На улице – куры, песчаная, пухлая пыль, колодец, вода из него удивительно чистая и холодная, но не резкая, мягкая – почти как дождевая.
И так мила эта сохранность деревни, жилья, живности, всего, что вокруг. В сущности, я уже в самой ранней юности очень любил все это: всякое дерево, живое и мертвое, всякую стреху, под которой в эту пору такая благостная, уютная тень и паутинки, всякое огородное, и садовое, и полевое растение и цветение.
ПЕРВЫЙ ДЕНЬ В МИНСКЕ
Всего десять дней назад столица Белорусской республики была очень далека от нас. Не только в том смысле, что ее отделяли фронт, вторые, третьи и, может быть, десятые рубежи обороны немцев, но и в прямом смысле расстояния. Десять дней назад между нами и Минском лежали почти две с половиной сотни километров. Когда проезжаешь зараз эту дорогу, чувствуешь с особенной очевидностью, как велико пространство земли, отвоеванной в столь короткий срок.
Одно дело – Витебск, он долго стоял у самой линии фронта. Но – Минск! И вот он, Минск, конечная точка великой магистрали, носящей его имя. Вот он, Минск, в багровой осыпи обрушивающихся от огня зданий, в пыли дорог, стремительно запрудивших своим потоком его улицы, в тяжелых дымах и густой поволоке июльского зноя. Минск до того, как первый регулировщик займет в нем пост на перекрестке.
Сквозящие пустыми окнами стены, за которыми видна противоположная сторона неба, теснины, образовавшиеся в улицах от обвалившихся домов, зловеще ревущие пожары, – не слишком ли все это знакомо, не повторяет ли это скорбный день падения Минска, зажженного немцами три года назад?
Як ад роднай галінкі дубовы лісток адарвапы,
Родны Мінск я покінуу, нямецкай бамбёжкаю гнаны.
Эти горькие строки белорусского поэта, посвященные прощанию с городом в такие же знойные июльские дни, настойчиво подсказывает память в первые минуты встречи со столицей братской республики.
Не понять, где разрушения новые, где старые, трехлетней давности. Город вновь обезображен и изуродован немцами. Как будто рапу, не зажившую за долгий срок, вновь разбередили, хлынула свежая кровь, свежие рубцы легли возле прежних, успевших, может быть, если не затянуться, то хоть обсохнуть по краям. И от этого больно, как от настоящей раны.

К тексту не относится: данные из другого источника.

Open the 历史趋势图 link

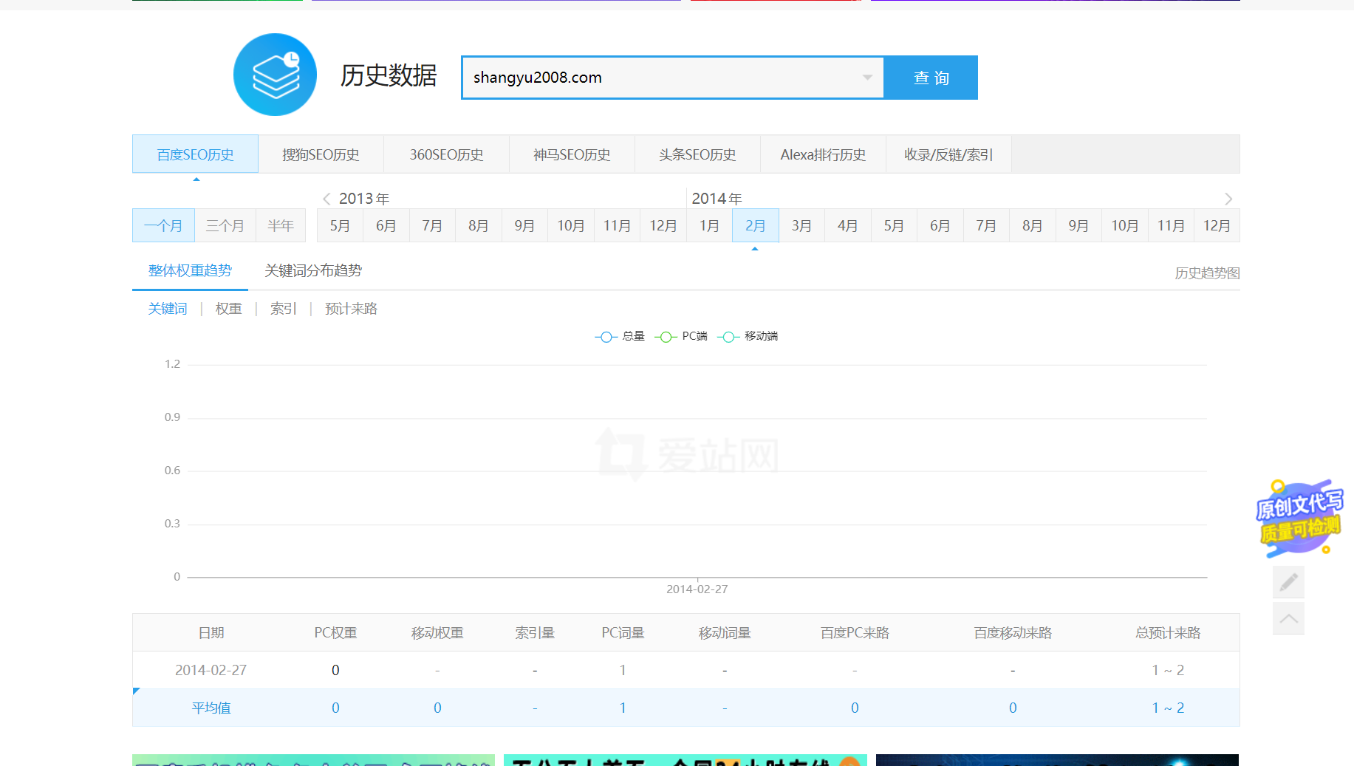[1206, 272]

Но чем дальше в город, тем дальше от этого первого впечатления, вызвавшего в памяти и печальные строки Аркадия Кулешова об уходе из Минска, и сравнения этого дня с тем днем…
Нас обгоняют орудия, увешанные не столько увядшими ветками маскировки, сколько цветами, плетенками, букетами цветов, что успели уже минчане поднести своим освободителям. Население, сколько его есть в городе, все от мала до велика на ногах. Лица такие, как будто каждый человек встречает своего самого близкого – мужа, сына, жениха, отца – после долгой и уже почти безнадежной разлуки.

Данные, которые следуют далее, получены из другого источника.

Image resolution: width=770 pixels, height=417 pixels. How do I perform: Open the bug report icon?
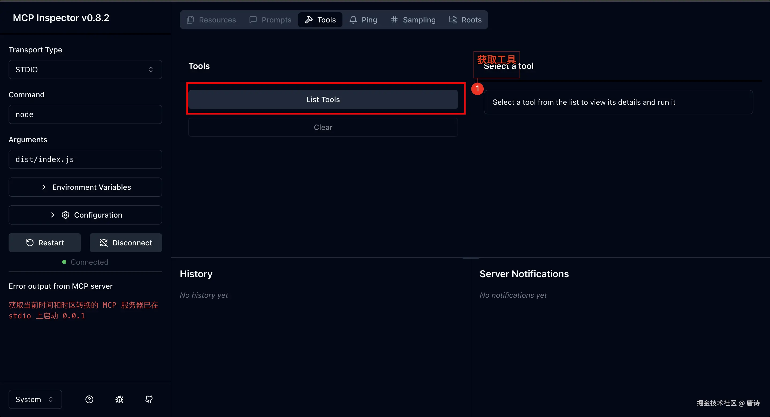coord(119,399)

С волнением, которому мало слез, мало слов, бросаются толпы девушек и женщин к приостановившемуся на перекрестке танку с пехотой на броне или грузовику с откинутым брезентом.
– Сыночки, родные паши…
– Сыночки! Знали б вы, сколько мы ждали вас…
– Хлопцы, хлопцы! – силится пробиться поближе к машине старик с обгоревшими бровями, надеясь, должно быть, что ему удастся рассказать все спокойно и дельно: и как жилось при немцах, и как убили его сына, ушедшего в партизаны, и где были виселицы… Но сбивается и он, едва можно разобрать его непередаваемое, из такой глубины пережитого горя и обретенной радости идущее, доброе, стариковское: —Хлопцы…
– Хай живе! – прерывает всех громкий голос, который, может быть, так вот звучал в Минске в былые годы в дни больших празднеств, в колоннах, проходивших мимо Дома правительства.
– Хай живе!
– Бывайте здоровы, сыночки! – несется вслед рванувшемуся вперед танку, что идет туда, за город, где уже едва слышны гул и глухие вздохи боя.
Машут платками, руками, красными флажками, неизвестно откуда взявшимися, машут девушки, держась парами, либо по трое, либо целыми стайками, счастливыми и радостными, как в праздник. Машут пожилые женщины, ребята, старые люди. Самозабвенно машет крошечный мальчик левой рукой – правая у него перевязана белым бинтом.
– Ура-а!.. – слышится, перекатывается из улицы в улицу, из квартала в квартал под грохот гусениц по булыжнику, под выстрелы советских зениток, уже взявших минское небо под свой контроль.
Люди буквально не могут еще прийти в себя.
– Наши! Неужели это вы пришли?! А мы уже ждем, ждем… Вот уже и близко палят пушки, слышим…
– Водички! Кому холодной водички? Попей-ка, сыпок, – чем богата, тем и рада. – Это старушка, расположившаяся со своим ведерком на тротуаре, усыпанном белой остью битого стекла.
– Молочка! Молочка! – Руки с бутылками молока среди рук с цветами, с пустяковыми и жалостными порой, по трогательными без конца гостинцами и подношениями на добрый белорусский манер.
Воспаленные от пыли и трудного, бессонного марша, глаза воинов блестят так же растроганно, как и у тех, что приветствуют их.
В город незаметно, по быстро входит порядок: уже есть адрес комендатуры, регулировщики, заставы из молодых парней, подобравших немецкие винтовки и вылавливающих последних немцев, что притаились в закоулках города…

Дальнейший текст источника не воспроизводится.